Since R6, NGINX Plus supports a solution for fast and easy configuration in an
active‑passive high‑availability (HA) setup, based on keepalived.

The keepalived open source project includes three components:

- The keepalived daemon for Linux servers.
- An implementation of the Virtual Router Redundancy Protocol (VRRP) to manage
virtual routers (virtual IP addresses, or VIPs).
VRRP ensures that there is a master node at all times. The backup node
listens for VRRP advertisement packets from the master node. If it does not
receive an advertisement packet for a period longer than three times the
configured advertisement interval, the backup node takes over as master and
assigns the configured VIPs to itself.
- A health‑check facility to determine whether a service (for example, a web
server, PHP backend, or database server) is up and operational.

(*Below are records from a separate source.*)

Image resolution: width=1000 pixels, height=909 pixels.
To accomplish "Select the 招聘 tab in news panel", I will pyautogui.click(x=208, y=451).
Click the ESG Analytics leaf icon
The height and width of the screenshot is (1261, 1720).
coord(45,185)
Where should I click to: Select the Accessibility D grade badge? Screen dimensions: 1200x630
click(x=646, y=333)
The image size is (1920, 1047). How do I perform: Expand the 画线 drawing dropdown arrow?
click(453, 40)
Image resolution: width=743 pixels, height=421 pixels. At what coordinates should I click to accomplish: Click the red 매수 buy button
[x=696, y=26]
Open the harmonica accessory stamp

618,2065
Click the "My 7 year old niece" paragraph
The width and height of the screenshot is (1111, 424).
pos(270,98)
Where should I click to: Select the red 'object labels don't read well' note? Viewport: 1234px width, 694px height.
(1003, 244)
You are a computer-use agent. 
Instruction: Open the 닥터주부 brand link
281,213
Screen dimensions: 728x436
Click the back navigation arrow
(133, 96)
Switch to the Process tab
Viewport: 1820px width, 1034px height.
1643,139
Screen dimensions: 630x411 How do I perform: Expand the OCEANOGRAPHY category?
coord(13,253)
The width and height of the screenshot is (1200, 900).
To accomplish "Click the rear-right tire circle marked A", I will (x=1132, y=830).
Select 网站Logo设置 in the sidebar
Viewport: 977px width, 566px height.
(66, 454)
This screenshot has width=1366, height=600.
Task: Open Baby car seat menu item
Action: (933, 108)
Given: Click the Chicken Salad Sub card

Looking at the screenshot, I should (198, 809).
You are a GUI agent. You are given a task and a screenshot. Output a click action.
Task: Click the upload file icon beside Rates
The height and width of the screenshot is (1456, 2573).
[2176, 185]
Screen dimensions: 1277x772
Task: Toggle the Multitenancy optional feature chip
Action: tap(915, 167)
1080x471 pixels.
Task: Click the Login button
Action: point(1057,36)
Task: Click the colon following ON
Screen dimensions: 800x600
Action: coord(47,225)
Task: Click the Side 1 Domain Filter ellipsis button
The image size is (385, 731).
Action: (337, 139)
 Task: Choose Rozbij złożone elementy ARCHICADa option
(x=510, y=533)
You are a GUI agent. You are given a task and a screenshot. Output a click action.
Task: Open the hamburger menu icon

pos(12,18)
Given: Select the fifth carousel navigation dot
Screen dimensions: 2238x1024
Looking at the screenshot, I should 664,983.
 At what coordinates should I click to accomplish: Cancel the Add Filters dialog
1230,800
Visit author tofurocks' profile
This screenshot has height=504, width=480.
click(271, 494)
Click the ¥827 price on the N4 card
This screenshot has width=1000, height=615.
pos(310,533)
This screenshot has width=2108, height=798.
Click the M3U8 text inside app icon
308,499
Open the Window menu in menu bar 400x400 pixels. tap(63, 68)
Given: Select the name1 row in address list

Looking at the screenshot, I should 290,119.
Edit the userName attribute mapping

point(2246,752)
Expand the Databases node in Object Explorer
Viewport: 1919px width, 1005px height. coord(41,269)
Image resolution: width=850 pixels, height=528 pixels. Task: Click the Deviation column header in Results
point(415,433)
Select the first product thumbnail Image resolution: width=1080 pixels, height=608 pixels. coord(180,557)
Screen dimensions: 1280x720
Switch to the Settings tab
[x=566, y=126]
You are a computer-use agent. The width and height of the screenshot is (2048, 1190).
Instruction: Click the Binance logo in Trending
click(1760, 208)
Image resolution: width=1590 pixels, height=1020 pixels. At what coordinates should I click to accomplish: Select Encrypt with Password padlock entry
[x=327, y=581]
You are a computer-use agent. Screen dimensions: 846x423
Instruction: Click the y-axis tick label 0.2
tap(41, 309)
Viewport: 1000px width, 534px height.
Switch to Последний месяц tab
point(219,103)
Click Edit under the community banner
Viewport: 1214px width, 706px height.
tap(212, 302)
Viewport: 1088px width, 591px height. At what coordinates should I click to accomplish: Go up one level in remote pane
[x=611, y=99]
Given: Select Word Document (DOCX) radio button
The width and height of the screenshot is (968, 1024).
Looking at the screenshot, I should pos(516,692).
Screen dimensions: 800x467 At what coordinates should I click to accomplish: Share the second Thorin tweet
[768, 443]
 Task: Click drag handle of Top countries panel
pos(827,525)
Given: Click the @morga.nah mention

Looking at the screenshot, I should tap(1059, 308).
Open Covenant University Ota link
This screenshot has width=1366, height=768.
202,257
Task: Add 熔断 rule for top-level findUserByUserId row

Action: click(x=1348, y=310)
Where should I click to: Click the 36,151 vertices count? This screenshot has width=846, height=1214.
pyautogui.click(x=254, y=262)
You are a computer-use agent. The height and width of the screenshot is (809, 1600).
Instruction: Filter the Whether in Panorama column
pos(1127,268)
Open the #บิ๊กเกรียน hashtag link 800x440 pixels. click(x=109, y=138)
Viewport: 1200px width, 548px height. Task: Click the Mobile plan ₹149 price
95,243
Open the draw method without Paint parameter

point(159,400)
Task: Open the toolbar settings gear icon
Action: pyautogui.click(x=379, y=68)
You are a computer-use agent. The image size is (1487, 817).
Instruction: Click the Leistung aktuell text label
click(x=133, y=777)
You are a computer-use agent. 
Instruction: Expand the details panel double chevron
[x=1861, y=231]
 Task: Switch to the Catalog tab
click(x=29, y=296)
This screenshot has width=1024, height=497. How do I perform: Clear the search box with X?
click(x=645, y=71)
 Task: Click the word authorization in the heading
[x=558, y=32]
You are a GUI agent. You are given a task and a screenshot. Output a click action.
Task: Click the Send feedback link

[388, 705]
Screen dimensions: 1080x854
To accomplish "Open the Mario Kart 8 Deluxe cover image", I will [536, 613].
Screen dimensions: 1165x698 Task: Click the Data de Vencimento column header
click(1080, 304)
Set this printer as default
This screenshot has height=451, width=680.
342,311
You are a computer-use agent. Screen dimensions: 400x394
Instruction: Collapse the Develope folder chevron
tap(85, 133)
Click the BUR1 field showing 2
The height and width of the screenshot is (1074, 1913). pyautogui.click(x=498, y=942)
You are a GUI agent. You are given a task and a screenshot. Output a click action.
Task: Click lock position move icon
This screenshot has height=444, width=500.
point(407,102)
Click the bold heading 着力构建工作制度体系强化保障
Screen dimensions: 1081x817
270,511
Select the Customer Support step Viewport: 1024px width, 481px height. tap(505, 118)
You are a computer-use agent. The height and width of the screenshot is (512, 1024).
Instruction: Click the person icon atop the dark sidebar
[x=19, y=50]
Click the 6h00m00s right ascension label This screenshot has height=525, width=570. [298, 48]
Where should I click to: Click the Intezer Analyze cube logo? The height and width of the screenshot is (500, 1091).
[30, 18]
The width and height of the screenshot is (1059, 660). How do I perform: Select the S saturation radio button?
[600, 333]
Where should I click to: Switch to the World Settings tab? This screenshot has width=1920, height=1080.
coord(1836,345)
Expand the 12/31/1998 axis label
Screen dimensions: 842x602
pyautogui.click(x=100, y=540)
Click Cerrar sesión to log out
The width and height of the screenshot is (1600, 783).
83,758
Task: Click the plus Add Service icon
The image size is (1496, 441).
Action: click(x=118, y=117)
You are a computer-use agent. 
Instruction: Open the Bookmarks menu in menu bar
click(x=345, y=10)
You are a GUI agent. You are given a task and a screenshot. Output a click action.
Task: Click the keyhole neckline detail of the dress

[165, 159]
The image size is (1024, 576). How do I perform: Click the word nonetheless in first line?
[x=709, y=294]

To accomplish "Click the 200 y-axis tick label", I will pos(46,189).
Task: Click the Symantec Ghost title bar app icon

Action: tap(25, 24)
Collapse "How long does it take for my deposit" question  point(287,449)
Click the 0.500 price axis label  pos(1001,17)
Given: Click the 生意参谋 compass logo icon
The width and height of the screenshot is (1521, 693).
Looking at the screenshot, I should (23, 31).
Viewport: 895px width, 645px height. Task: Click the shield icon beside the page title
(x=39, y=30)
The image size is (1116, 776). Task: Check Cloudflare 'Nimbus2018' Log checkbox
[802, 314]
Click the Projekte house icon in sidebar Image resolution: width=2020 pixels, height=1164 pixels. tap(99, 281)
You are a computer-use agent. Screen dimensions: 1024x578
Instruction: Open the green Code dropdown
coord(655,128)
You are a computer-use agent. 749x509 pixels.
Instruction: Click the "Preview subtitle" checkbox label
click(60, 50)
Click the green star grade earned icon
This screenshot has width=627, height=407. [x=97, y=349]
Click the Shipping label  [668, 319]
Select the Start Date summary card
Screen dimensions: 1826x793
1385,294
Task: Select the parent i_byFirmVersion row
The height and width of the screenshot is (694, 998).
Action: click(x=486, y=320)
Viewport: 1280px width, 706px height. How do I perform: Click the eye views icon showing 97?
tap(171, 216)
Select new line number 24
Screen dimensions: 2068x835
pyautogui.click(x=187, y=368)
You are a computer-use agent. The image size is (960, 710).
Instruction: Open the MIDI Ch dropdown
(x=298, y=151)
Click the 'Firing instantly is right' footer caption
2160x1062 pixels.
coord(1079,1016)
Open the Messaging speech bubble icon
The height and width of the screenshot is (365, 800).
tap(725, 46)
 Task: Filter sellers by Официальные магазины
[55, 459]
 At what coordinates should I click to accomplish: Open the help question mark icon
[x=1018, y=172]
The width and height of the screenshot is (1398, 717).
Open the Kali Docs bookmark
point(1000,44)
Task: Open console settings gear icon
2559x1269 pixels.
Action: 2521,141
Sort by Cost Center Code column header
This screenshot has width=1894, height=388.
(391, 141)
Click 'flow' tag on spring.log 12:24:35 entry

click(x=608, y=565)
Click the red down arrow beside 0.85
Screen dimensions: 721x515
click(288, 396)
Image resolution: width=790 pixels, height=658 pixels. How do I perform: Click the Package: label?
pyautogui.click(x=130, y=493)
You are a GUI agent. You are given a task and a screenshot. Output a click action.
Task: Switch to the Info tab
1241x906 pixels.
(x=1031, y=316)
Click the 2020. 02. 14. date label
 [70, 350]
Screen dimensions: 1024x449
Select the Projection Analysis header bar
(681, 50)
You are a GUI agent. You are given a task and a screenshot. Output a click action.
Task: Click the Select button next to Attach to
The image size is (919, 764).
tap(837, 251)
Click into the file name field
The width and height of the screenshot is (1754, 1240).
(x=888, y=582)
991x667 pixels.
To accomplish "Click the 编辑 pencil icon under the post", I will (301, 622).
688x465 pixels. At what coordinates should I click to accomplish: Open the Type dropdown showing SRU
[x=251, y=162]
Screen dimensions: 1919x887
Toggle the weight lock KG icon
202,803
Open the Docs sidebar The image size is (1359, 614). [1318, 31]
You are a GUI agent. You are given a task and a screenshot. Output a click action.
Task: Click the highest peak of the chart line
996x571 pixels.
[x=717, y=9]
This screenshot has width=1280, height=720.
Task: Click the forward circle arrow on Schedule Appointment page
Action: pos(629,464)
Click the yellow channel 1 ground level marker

If a service on the master node fails the configured number of health
checks, keepalived reassigns the virtual IP address from the master node to the
backup (passive) node.

1. Configuring High Availability
---

Run the nginx-ha-setup script on both nodes as the root user (the script is
distributed in the nginx-ha-keepalived package, which must be installed in
addition to the base NGINX Plus package). The script configures a highly
available NGINX Plus environment with an active‑passive pair of nodes acting as
master and backup. It prompts for the following data:

- IP address of the local and remote nodes (one of which will be configured as
the master, the other as the backup)
- One additional free IP address to be used as the cluster endpoint’s
(floating) VIP

The configuration of the keepalived daemon is recorded in separate configuration
file /etc/keepalived/keepalived.conf. The configuration blocks in the file
control notification settings, the VIPs to manage, and the health checks to use
to test the services that rely on VIPs. Following is the configuration file
created by the nginx-ha-setup script on a CentOS 7 machine. Note that this is
not an NGINX Plus configuration file, so the syntax is different (semicolons are
not used to delimit directives, for example).

global_defs {
    vrrp_version 3
}

vrrp_script chk_manual_failover {
    script   "/usr/libexec/keepalived/nginx-ha-manual-failover"
    interval 10
    weight   50
}

vrrp_script chk_nginx_service {
    script   "/usr/libexec/keepalived/nginx-ha-check"
    interval 3
    weight   50
}

vrrp_instance VI_1 {
    interface                  eth0
    priority                   101
    virtual_router_id          51
    advert_int                 1
    accept
    garp_master_refresh        5
    garp_master_refresh_repeat 1
    unicast_src_ip             192.168.100.100

    unicast_peer {
        192.168.100.101
    }

    virtual_ipaddress {
        192.168.100.150
    }

    track_script {
        chk_nginx_service
        chk_manual_failover
    }

    notify "/usr/libexec/keepalived/nginx-ha-notify"
}

Describing the entire configuration is beyond the scope of this article, but a
few items are worth noting:

- Each node in the HA setup needs its own copy of the configuration file, with
values for the priority, unicast_src_ip, and unicast_peer directives that are
appropriate to the node’s role (master or backup).  
- The priority directive controls which host becomes the master, as explained 
in the next section.  
- The notify directive names the notification script included in the distribution,
which can be used to generate syslog messages (or other notifications) when a
state transition or fault occurs. 
- The value 51 for the virtual_router_id directive in the vrrp_instance VI_1 block 
is a sample value; change it as necessary to be unique in your environment.  
- If you have multiple pairs of keepalived instances (or other VRRP instances) 
running in your local network, create a vrrp_instance block for each one, with a 
unique name (like VI_1 in the example) and virtual_router_id number.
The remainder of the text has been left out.